ABOUT THIS EXERCISE: According to the biology glossary below, what two things affect the phenotype?

All the genetic material found in an organism.
165
What is an ANTICODON?
Sequence of 3 nucleotides that is complimentary to a codon on mRNA.
166
Where are ANTICODONS found?
On tRNA.
167
What are CODONS?
Sequence of 3 nucleotides.
168
What is the function of CODONS?
Codes for a single amino acid.
169
What is MITOSIS?
A type of nuclear division where daughter cells have the same number of chromosomes as the parent cell.
170
What is a MUTATION?
A change in the genetic material of a cell.
171
What is a NUCLEOTIDE?
Monomer of nucleic acids.
172
What are NUCLEOTIDES made up of?
Organic base, sugar and phosphate group.
173
What are the 4 ORGANIC BASES?
Adenine, thymine, cytosine, guanine.
174
Where are ORGANIC BASES found?
In nucleotides.
175
What is a PENTOSE SUGAR?
A sugar with 5 carbons.
176
What is the PHENOTYPE?
The characteristics of an organism.
177
What affects the PHENOTYPE?
The genotype and the environment.
178
What is a PHOSPHODIESTER BOND?
A bond between the phosphate group of one nucleotide and the pentose sugar of another.
179
What is a POLYNUCLEOTIDE?
A polymer of nucleotides.
180
What is RNA?
A polynucleotide that has a ribose sugar rather than deoxyribose.
181
What bases does RNA contain?
Adenine, gyanine, cytosine, uracil.
182
What can RNA be?
mRNA, tRNA, rRNA.
183
What type of molecule is RNA POLYMERASE?
An enzyme.
184
What is the function of RNA POLYMERASE?
Joins together sugar-phosphate backbone of RNA molecules.
185
What is SEMI CONSERVATIVE REPLICATION?
The way DNA makes exact copies of itself, using the existing chain as a template.
186
What is TRANSCRIPTION?
Formation of mRNA from DNA that makes a particular gene.
187
What happens during ACTIVE TRANSPORT?
Substances are moved against a concentration gradient.
188
What type of process is ACTIVE TRANSPORT?
Active transport is an active process, requiring energy in ATP.
189
What is a BILAYER?
A membrane made of 2 layers.
190
What are BILAYERS made of?
Bilayers are made of phospholipids.
191
What is a CARRIER PROTIEN?

ENTRIES SUPPLIED:
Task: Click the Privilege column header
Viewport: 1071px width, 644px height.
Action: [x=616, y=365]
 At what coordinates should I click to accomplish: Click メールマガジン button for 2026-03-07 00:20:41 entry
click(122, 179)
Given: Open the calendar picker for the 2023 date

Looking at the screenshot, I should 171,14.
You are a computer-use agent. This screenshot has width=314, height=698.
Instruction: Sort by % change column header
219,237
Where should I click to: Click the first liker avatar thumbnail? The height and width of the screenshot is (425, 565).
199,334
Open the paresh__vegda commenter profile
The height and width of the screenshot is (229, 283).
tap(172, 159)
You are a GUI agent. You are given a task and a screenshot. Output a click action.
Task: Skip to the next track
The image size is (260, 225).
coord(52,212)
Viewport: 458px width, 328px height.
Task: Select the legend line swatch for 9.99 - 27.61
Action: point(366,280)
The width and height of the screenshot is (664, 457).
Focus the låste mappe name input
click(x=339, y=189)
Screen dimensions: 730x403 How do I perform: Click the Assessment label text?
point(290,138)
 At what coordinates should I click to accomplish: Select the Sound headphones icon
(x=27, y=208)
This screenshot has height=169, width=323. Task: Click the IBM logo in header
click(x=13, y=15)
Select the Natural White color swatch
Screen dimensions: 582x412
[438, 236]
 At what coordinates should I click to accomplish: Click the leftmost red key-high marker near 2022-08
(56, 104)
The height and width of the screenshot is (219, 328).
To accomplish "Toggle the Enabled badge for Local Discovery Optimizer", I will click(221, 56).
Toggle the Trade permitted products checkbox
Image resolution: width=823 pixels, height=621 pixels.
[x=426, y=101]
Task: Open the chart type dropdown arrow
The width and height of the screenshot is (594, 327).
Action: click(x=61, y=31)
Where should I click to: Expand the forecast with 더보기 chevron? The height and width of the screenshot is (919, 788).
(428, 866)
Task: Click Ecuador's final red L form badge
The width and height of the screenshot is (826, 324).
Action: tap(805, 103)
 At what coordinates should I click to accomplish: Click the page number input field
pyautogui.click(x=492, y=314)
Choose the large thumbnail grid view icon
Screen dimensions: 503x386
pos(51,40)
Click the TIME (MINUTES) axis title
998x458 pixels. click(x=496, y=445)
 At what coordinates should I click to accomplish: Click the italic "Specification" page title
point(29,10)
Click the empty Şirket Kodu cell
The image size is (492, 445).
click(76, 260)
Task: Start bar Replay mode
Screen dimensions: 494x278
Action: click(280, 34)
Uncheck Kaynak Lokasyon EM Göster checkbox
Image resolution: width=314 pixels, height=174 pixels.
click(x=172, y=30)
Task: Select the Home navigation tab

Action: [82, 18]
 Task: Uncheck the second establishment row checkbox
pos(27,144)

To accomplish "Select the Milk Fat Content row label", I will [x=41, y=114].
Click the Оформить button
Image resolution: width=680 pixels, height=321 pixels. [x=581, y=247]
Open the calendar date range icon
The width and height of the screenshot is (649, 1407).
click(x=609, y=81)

SOLVED PROBLEM: The genotype and the environment.